* [Material shown]
-*-*-

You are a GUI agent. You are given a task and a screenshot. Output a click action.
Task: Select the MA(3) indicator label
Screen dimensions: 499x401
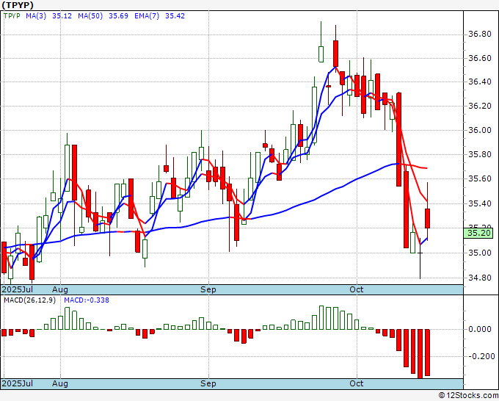coord(36,16)
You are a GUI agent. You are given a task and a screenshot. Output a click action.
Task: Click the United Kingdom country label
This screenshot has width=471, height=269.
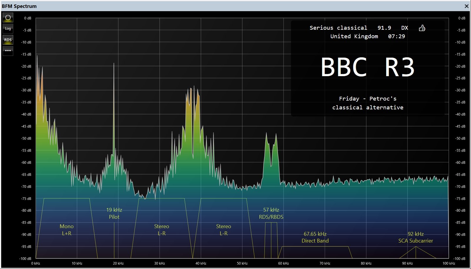[354, 36]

-*-*-

* [Task]
With the pictures omitted, give every line above again exactly.

* [Exercise output]
You are a GUI agent. You are given a task and a screenshot. Output a click action.
Task: Select the MA(3) indicator label
Screen dimensions: 499x401
coord(36,16)
You are a GUI agent. You are given a task and a screenshot. Output a click action.
Task: Click the United Kingdom country label
This screenshot has width=471, height=269.
[354, 36]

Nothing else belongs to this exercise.